Les réseaux sociaux dans les sociétés collectivistes ont également tendance à être plus localisés et orientés vers les contacts étroits des personnes (généralement leur famille élargie). Cela crée des bulles sociales naturelles, réduit le mélange et la diversité sociaux et ralentit donc la propagation du virus.
Et au niveau individuel, les valeurs culturelles peuvent influencer les décisions personnelles sur des choses fondamentales telles que le port d’un masque facial ou le maintien de la distance sociale. Il y a déjà des travaux montrant qu’aux États-Unis, dans des régions avec une histoire de colonies frontalières et une culture plus individualiste, les gens sont moins susceptibles de porter des masques faciaux et de se distancer socialement.
Étant donné que les données nationales sur l’individualisme sont accessibles au public, il n’est pas difficile de commencer à évaluer son lien avec la COVID-19. En examinant les données du début de la pandémie – lorsque les différences entre les pays individualistes et collectivistes étaient susceptibles d’être les plus prononcées, compte tenu des vitesses potentiellement différentes de leurs réponses – il existe une corrélation brute entre les décès liés au COVID par habitant et les scores d’individualisme des pays. Cette corrélation demeure lorsque nous comparons les scores d’individualisme avec les décès des pays par nombre de cas, pour contrôler différentes quantités de tests.

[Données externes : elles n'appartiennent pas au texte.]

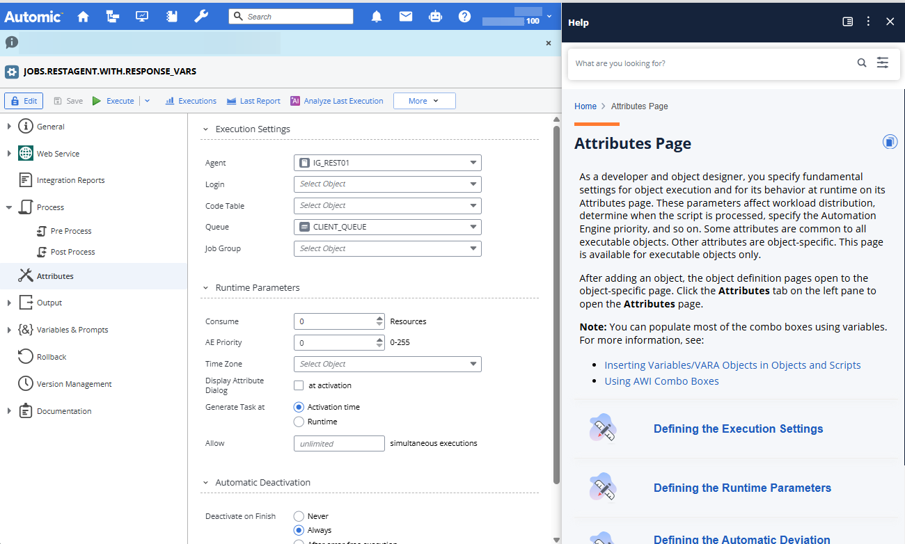Open Process Monitoring from the top bar

pyautogui.click(x=141, y=16)
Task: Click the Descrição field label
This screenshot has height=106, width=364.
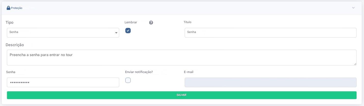Action: point(15,45)
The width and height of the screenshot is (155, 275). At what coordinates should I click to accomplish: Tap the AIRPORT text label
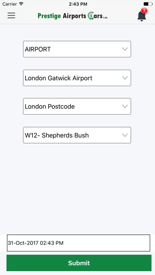pos(38,49)
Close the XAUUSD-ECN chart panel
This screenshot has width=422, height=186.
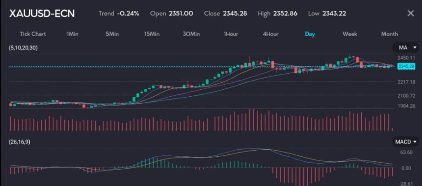(x=410, y=14)
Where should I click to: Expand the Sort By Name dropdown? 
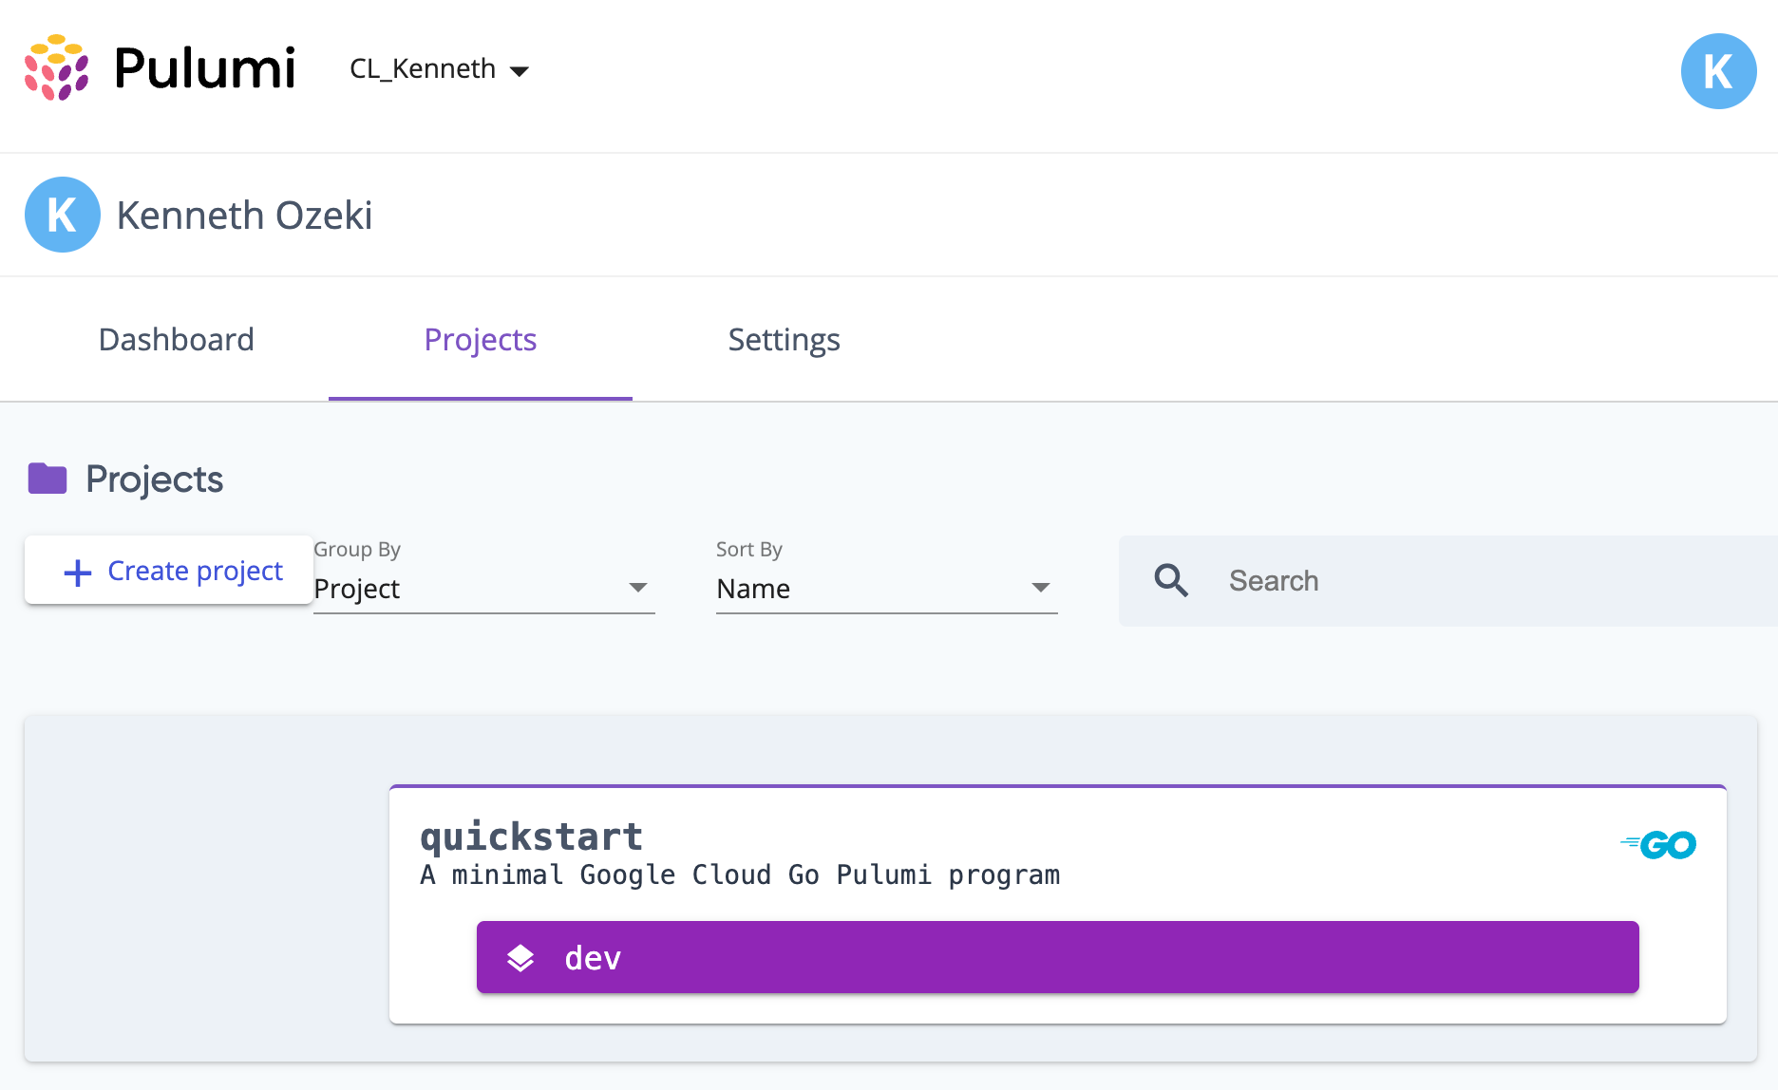(x=886, y=588)
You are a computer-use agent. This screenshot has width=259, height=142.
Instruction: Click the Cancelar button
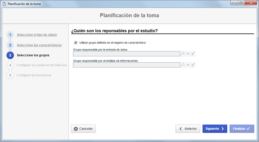coord(83,129)
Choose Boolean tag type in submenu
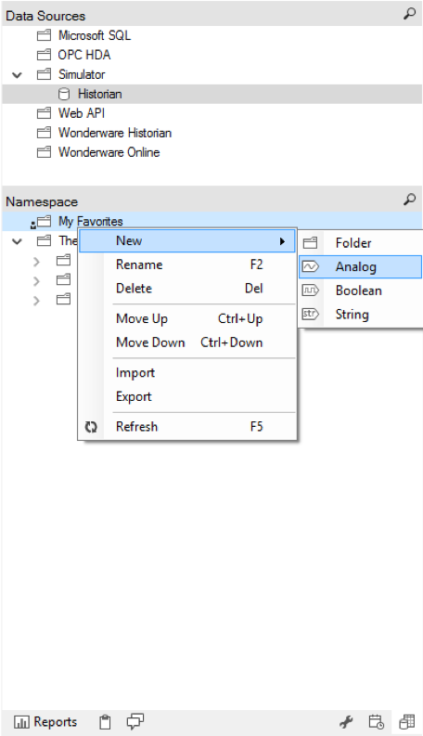This screenshot has height=736, width=423. [360, 291]
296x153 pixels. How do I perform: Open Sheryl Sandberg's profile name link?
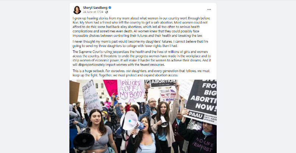pos(95,8)
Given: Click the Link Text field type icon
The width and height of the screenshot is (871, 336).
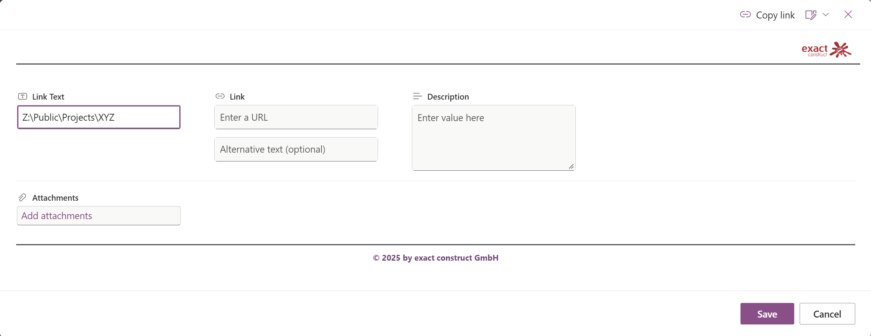Looking at the screenshot, I should [x=23, y=96].
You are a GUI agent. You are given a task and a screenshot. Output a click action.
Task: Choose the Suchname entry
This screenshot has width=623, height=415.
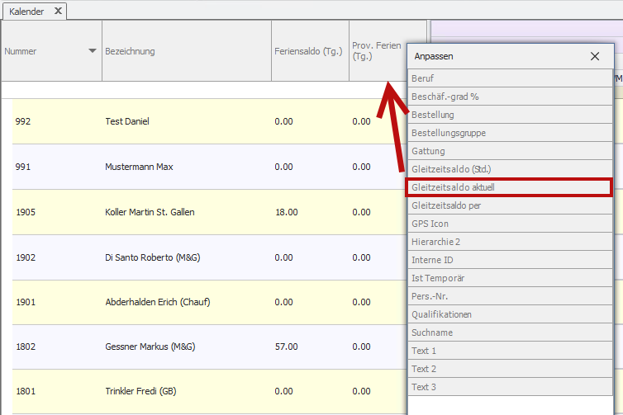pyautogui.click(x=510, y=332)

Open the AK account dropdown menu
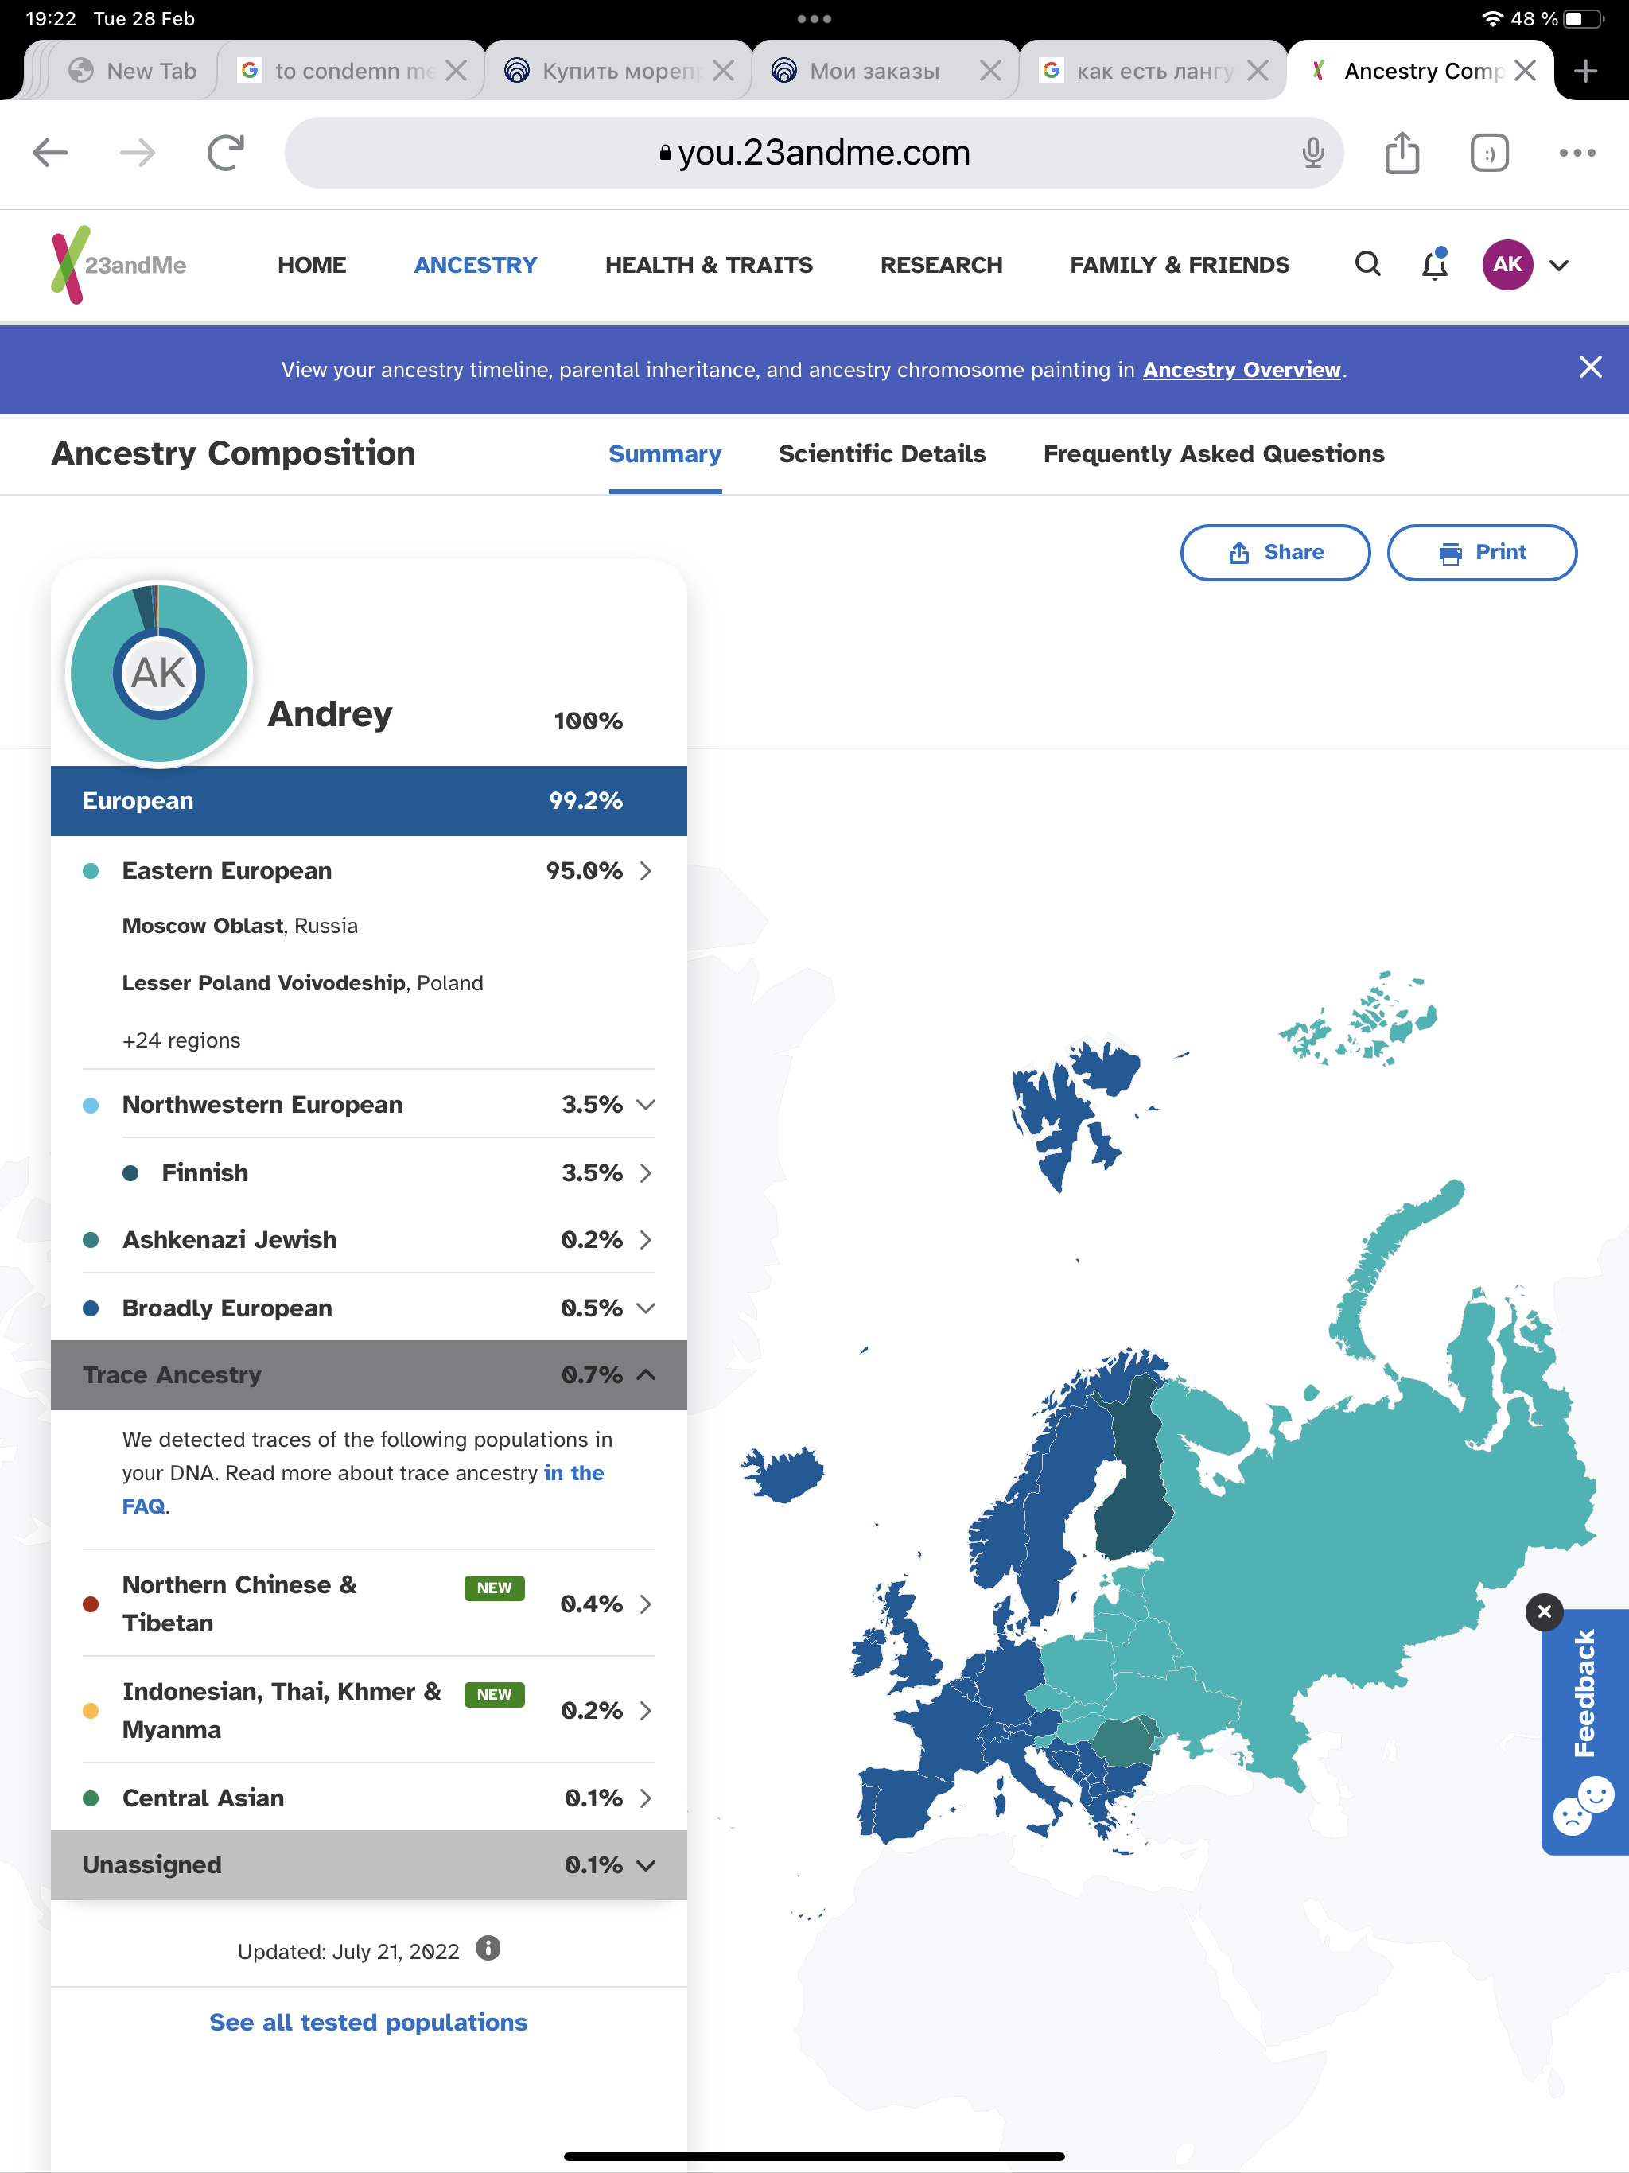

Dans ce graphique, le Royaume-Uni individualiste (en haut à droite, étiqueté GB) peut être comparé au Japon collectiviste (au centre, en bas). Les deux pays sont démocratiques et ont des économies très développées, mais le Japon a une population plus âgée que le Royaume–Uni – nous nous attendrions donc peut-être à ce que ses résultats en matière de COVID-19 soient pires. Pourtant, il marque beaucoup mieux.
Ce graphique n’est qu’une simple corrélation. Ce qu’il faut vraiment, c’est quelque chose qui contrôle d’autres facteurs (démographie, urbanisation, etc.) et qui prend en compte les décès excessifs causés par COVID-19. Mais pour l’instant, cela montre que l’hypothèse de l’individualisme mérite d’être étudiée plus avant. C’est quelque chose que nous faisons maintenant.